Sunday, 17 December 2017

Mobile in 2016: Northstream makes its annual predictions

Northstream
Tuesday 22 December 15

Strategic wireless business consultancy Northstream today announced its predictions for the global mobile telecoms industry in 2016. “In Europe, 2016 will be a “lost year” for investment in the telecoms sector, to the point that the European Commission may be forced to re-evaluate its ‘anti-consolidation’ position in 2017. But we do expect some transformational changes in operating models as operators strive to meet investor expectations. “In our view, Samsung, Apple & co. have one more year to wait until the threat of credible Chinese smartphone competition looms large in developed markets. In 2016, Chinese vendors will be focused on building scale in emerging markets, gaining the experience they need to compete with the global market leaders next year…

Strategic wireless business consultancy Northstream today announced its predictions for the global mobile telecoms industry in 2016.

“In Europe, 2016 will be a “lost year” for investment in the telecoms sector, to the point that the European Commission may be forced to re-evaluate its ‘anti-consolidation’ position in 2017. But we do expect some transformational changes in operating models as operators strive to meet investor expectations.

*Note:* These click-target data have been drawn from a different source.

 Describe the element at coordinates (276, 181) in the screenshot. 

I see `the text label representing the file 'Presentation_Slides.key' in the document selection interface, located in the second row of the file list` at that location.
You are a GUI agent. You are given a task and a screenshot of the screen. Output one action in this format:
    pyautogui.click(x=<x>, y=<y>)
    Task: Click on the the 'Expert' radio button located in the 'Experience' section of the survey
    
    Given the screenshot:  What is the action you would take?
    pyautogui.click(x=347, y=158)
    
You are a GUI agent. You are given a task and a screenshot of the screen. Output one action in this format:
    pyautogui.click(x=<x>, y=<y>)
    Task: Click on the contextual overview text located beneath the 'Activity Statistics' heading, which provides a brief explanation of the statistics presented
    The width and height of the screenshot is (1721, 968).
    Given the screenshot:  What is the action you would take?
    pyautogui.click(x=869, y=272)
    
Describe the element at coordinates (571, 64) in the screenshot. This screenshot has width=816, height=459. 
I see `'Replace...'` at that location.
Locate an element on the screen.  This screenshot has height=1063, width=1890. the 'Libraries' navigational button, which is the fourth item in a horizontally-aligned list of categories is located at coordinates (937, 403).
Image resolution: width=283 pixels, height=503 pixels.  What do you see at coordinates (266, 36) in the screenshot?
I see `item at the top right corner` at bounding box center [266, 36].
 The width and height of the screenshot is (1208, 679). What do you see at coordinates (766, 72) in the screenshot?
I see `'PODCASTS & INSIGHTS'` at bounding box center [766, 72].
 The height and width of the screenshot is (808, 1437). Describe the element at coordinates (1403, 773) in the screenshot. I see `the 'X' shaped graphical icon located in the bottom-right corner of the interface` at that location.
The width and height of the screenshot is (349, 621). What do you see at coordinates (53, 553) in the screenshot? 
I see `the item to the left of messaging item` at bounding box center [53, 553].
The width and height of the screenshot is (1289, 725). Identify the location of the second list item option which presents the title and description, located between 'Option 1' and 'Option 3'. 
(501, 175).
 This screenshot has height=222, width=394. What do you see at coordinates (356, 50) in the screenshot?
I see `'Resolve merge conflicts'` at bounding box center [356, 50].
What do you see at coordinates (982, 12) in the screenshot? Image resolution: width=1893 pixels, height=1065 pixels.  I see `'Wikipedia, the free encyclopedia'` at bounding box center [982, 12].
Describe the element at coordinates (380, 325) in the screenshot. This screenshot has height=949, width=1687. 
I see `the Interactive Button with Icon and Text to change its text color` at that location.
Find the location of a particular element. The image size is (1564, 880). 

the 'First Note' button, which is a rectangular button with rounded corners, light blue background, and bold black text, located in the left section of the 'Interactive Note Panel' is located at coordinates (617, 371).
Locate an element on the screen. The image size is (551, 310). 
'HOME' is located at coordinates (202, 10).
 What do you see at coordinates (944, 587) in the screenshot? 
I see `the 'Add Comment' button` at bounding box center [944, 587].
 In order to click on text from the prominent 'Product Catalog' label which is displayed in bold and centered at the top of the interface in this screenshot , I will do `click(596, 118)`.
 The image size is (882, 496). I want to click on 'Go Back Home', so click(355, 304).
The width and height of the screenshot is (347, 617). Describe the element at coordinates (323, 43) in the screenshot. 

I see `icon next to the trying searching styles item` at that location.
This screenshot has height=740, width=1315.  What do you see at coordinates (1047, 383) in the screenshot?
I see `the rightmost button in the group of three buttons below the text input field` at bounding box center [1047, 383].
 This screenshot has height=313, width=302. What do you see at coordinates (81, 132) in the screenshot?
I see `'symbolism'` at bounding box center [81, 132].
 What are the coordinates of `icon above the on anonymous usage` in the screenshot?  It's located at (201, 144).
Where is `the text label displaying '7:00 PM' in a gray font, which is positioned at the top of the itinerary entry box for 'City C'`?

“In our view, Samsung, Apple & co. have one more year to wait until the threat of credible Chinese smartphone competition looms large in developed markets. In 2016, Chinese vendors will be focused on building scale in emerging markets, gaining the experience they need to compete with the global market leaders next year.

“There are also reasons for some operators to be cheerful about 2016. In terms of service innovation, despite some resistance, dozens of operators will launch large-scale Wi-Fi calling services. In addition, we expect operators to partner with global Cloud providers to launch third-party services.

“Finally, we expect to see the start of ‘IoT prime time’. Consumer services will boom. Enterprise implementations will lag. Innovative start-up companies who’ve developed ground-breaking IoT apps and services will attract the attention of investors and major technology brands, who will throw billions of dollars at them in intense M&A drives to overcome innovation-challenged corporate environments.”

“2016 is set to be an exciting – if not quite vintage – year,” said Bengt Nordstrom, CEO of Northstream.

1. The EC’s negative view and ruling on market consolidation stalls M&A activity
The European Commission has adopted a harder stance against in-market consolidation and indicated that it prefers four-player operator markets. In 2016, this anti-consolidation position will discourage investment in advanced telecoms networks and will send European operators into cautious cost-cutting mode. They’ll reduce CAPEX spending and seek more network sharing, down-sizing and outsourcing. Ultimately, the EC cannot prevent consolidation: it can only delay what is inevitable. Those regions that allow consolidation to go ahead will have a distinct advantage over those that don’t.

2. Operators take operational efficiency to the next level: transformational change is here
Operational excellence has been high on operator agendas for some time, but the scale of the change will reach new proportions in 2016. To sustain margins and ROI, operators will adopt truly transformational change in operating models, streamlining processes to respond to changing market conditions and customer requirements. There will be more network sharing, outsourcing of selected tasks, and divestments of non-core assets. Operators will also go further in deriving synergies between fixed and mobile - both in sales and marketing terms, and in an operational context.

3. Chinese smartphone vendors focus on domestic and emerging markets
Many expect Chinese smartphone vendors such as Huawei, Xiaomi and Lenovo to make a strong push into the western markets in 2016. However, their footprint outside China is still tiny compared to Samsung or Apple – they are not yet ready to challenge the global market leaders. Instead, they will focus on growing market share at home, and emerging markets like India, which offer far more growth potential thanks to the uptake of mobile data among huge customer bases. With a footprint in emerging markets, Chinese vendors will cultivate the necessary brand, scale and experience to launch a serious push into Europe, North America and elsewhere.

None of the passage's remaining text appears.